PHYS 523 :: Physics Illinois :: University of Illinois at Urbana-Champaign

Instrumentation and Applied Physics Project

Topics to be covered, spanning two semesters

Note: we're still refining the details of topics and assignments! Stay tuned.

Unit 1: Introduction to the course and the projects available to students (1 week).

Try to finish everything in this list by week 2

Discussion of projects;
Self-organization into project groups; choose a project;
Intra-group discussions of scope and techniques appropriate for the project;
Guest lecture: Principles of project management (Dr. Riccardo Longo);
Installation of software tools: Anaconda Python, Arduino IDE, EAGLE PCB, Tinkercad.
Lab exercises
- Modify the Arduino MEGA 2560’s blink program so that it blinks the initials (of your English/American name) in Morse code
- Install and test a BME680 on your breadboard
- On your breadboard, install the following devices (in addition to the BME680 and Arduino): LCD (including 10kΩ trimpot), keypad, and microSD breakout.
- Formulate a tentative project plan and division of project responsibilities with members of your group and discuss with course staff.

Unit 2: Defining the project (2 weeks)

Try to finish everything in this list by week 4

Further discussion of project planning methodology with Dr. Longo;
Identification and further clarification of hardware and software to be used in the project;
Develop a plan for testing/verifying the performance of the project's devices and techniques;
Identify risks and develop stubs of alternative design paths that might be necessary;
Create a draft project timeline, with dependencies;
Procurement: identify sources for parts and materials and enter information into the project’s order tracking system;
Guest lecture: Safety concerns in electrical, chemical, mechanical, and radiological domains;
Begin assembling breadboards and other test facilities (as well as software) for testing performance of project components;
"Technical culture" oral presentation by one group (for example, thermometric methods).

> **Data lines**

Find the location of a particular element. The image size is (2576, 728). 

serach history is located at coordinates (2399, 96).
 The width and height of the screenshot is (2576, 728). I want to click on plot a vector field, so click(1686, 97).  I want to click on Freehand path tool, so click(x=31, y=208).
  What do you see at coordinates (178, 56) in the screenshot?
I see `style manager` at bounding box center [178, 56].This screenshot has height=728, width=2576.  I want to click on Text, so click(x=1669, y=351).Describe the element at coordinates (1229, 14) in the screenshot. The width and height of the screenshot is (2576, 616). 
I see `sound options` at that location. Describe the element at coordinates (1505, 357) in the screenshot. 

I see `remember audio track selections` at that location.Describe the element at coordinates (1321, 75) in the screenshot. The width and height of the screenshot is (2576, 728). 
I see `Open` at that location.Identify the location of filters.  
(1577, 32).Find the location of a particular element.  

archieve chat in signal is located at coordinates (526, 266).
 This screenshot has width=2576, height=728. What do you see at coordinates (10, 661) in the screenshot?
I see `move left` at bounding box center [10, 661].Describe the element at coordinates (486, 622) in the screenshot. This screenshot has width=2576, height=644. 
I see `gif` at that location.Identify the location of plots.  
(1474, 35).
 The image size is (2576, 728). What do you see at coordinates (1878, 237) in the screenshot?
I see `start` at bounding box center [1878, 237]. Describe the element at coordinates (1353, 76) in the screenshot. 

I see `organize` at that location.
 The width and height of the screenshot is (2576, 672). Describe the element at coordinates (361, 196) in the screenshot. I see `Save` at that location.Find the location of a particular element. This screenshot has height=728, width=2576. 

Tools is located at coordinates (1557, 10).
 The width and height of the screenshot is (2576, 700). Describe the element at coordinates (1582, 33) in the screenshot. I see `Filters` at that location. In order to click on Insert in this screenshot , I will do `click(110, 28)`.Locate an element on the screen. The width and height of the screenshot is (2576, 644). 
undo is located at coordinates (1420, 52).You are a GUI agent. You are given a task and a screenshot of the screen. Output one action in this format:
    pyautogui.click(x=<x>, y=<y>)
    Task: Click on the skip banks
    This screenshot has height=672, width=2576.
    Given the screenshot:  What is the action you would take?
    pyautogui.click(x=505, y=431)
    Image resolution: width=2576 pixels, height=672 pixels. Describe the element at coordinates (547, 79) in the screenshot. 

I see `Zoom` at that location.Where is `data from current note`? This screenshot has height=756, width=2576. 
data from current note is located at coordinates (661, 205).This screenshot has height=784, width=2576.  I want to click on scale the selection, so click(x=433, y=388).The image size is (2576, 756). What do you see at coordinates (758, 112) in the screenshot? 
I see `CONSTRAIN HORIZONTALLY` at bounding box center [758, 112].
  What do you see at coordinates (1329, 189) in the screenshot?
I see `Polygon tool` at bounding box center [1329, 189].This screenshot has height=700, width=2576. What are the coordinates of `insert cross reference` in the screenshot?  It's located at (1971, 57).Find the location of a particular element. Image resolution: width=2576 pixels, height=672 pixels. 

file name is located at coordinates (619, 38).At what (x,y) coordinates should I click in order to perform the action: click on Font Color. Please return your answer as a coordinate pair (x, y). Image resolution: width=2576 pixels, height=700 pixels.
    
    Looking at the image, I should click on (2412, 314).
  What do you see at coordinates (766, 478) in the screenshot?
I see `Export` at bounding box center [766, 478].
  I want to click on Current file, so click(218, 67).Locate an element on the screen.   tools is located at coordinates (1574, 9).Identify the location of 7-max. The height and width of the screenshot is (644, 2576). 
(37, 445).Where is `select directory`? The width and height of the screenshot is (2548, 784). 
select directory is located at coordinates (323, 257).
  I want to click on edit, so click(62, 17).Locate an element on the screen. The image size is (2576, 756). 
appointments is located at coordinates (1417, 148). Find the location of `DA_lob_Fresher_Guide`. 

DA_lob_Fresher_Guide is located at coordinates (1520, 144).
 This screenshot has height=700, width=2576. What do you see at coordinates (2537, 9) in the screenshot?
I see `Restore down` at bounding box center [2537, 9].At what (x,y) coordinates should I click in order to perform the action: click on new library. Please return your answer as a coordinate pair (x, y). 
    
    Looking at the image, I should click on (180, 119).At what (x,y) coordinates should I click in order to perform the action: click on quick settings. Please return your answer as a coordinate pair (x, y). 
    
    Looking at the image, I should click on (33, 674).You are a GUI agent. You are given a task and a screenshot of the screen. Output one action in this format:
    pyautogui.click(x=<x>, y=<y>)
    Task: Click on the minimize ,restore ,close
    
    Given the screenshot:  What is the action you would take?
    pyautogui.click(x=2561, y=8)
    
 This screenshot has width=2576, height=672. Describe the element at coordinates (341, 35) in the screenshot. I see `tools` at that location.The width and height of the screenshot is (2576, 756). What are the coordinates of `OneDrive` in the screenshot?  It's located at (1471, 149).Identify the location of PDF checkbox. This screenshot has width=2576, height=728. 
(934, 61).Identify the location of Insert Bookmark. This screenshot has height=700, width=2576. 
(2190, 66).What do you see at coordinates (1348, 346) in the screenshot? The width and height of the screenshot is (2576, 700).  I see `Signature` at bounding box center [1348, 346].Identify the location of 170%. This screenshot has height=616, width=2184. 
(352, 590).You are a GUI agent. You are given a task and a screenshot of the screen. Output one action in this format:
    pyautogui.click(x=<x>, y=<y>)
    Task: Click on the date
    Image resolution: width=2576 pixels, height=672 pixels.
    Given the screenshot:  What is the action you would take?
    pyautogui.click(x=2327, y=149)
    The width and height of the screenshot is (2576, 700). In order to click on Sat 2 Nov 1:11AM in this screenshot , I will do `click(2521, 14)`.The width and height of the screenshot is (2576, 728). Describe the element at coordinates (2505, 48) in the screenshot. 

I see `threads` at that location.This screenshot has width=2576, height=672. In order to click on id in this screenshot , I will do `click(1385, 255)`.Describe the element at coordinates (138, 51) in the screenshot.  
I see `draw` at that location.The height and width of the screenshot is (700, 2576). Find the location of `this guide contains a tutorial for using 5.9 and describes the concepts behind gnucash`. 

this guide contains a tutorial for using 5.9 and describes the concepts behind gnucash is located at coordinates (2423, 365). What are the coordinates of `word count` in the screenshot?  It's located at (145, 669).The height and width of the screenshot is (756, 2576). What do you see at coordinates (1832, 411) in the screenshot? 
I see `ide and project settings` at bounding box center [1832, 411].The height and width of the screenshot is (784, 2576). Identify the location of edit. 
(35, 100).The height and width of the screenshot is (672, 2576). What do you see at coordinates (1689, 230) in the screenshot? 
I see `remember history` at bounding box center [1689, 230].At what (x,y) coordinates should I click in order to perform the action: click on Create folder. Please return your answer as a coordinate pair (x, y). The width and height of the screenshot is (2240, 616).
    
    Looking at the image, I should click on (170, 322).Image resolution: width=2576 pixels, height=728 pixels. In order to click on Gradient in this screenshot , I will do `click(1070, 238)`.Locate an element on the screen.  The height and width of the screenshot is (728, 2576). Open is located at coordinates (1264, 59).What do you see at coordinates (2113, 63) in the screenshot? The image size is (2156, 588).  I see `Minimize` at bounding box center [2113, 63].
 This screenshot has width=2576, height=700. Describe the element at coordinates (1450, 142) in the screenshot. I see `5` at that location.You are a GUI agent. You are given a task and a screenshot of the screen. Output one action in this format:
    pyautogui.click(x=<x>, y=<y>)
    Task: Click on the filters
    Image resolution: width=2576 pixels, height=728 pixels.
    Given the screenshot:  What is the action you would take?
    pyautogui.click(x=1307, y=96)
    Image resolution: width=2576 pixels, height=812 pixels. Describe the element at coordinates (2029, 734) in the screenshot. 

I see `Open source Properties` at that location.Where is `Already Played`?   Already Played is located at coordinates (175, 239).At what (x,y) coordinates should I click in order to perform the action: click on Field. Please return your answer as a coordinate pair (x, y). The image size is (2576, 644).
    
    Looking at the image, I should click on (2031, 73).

> **Tasks**
a) Summarize the course outline above in two sentences.
b) Please answer these questions using the course outline:
(i) Who gives the guest lecture on principles of project management?
(ii) What must the modified blink program show in Morse code?
(iii) By which week should everything in Unit 2 be finished?
The entries aren't needed for what comes next.

> **Responses to the tasks**
a) The PHYS 523 Instrumentation and Applied Physics Project spans two semesters and opens with a one-week unit in which students discuss the available projects, organize into groups, install software tools, and complete Arduino-based lab exercises. The two-week second unit is devoted to defining the project through planning, risk identification, procurement, a draft timeline with dependencies, a guest lecture on safety, and the start of breadboard and test-facility assembly.

b)
(i) Dr. Riccardo Longo
(ii) The initials of your English/American name
(iii) Week 4